PROBLEMS AND TASKS>
a. Answer the following from the DEA interview excerpt:
(i) Whose concerns does the last part of the article examine?
(ii) With which publisher is the book project forthcoming?
(iii) Over what period does the book project aim to show the relevance of drug law enforcement agencies in shaping Mexican drug policy?
b. Transcribe the DEA interview excerpt word for word, between "While the article" and "sound interesting enough?", inclusive.

PASSAGE TO READ>
........

While the article engages mainly with the activities of DEA agents in Mexico, the text also offers significant insights around the unintended consequences of police training programs sponsored by the DEA. In doing that, the article contributes to the broader bibliography interested in examining the intersection between human rights and drug policy. The last part of the article presents an examination of the concerns raised by journalists and activists who claimed that the DEA was fostering, or at least not hindering, human right violations in rural Mexico. Does that sound interesting enough?

Is this part of a larger project? What else are you working on?

Yes, indeed. This is part of a book project (forthcoming in Penguin Random House) that aims to demonstrate the overall relevance of drug law enforcement agencies in shaping Mexican drug policy throughout the 20th century. The research is based on two main questions: What impact did US anti-narcotics agencies have in the development of anti-narcotics policies in Mexico’s 20th century? How and by what mechanisms did they influence the anti-narcotics policies developed by the Mexican State during that period?

........

STORED DATA>

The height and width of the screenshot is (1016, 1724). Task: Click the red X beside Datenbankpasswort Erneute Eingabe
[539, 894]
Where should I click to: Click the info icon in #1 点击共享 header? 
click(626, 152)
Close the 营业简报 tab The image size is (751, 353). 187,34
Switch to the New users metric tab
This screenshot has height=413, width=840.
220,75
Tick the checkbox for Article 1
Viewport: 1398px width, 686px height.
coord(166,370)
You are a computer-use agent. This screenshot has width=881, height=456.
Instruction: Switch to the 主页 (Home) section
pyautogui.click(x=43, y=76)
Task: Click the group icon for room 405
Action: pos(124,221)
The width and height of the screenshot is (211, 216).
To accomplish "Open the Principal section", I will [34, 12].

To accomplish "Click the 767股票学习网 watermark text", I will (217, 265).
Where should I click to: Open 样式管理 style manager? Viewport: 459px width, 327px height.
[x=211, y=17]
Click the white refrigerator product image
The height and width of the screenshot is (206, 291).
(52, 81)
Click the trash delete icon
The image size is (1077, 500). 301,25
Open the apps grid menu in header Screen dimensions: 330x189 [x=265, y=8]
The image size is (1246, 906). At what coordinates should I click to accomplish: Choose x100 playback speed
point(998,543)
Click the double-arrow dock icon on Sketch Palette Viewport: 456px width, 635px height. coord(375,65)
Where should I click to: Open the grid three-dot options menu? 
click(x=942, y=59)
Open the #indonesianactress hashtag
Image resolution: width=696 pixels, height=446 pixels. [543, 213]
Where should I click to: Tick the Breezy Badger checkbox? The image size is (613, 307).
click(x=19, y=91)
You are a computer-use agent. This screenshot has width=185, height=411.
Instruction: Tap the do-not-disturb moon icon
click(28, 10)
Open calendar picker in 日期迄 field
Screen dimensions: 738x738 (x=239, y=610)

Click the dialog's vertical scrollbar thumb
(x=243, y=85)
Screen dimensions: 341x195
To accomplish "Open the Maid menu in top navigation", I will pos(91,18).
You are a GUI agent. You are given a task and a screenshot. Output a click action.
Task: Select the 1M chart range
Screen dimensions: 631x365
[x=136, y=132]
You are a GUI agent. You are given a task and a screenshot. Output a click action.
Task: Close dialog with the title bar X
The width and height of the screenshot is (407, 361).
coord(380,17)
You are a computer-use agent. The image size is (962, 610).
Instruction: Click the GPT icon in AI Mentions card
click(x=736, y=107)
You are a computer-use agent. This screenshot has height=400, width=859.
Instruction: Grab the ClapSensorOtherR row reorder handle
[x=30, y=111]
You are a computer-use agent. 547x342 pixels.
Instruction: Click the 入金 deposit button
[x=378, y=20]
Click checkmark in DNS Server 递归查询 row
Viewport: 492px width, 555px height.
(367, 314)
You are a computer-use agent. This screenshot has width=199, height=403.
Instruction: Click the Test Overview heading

........

RESPONSES TO THE EXERCISE>
a.
(i) Those of journalists and activists who claimed that the DEA was fostering, or at least not hindering, human right violations in rural Mexico.
(ii) Penguin Random House.
(iii) Throughout the 20th century.

b.
While the article engages mainly with the activities of DEA agents in Mexico, the text also offers significant insights around the unintended consequences of police training programs sponsored by the DEA. In doing that, the article contributes to the broader bibliography interested in examining the intersection between human rights and drug policy. The last part of the article presents an examination of the concerns raised by journalists and activists who claimed that the DEA was fostering, or at least not hindering, human right violations in rural Mexico. Does that sound interesting enough?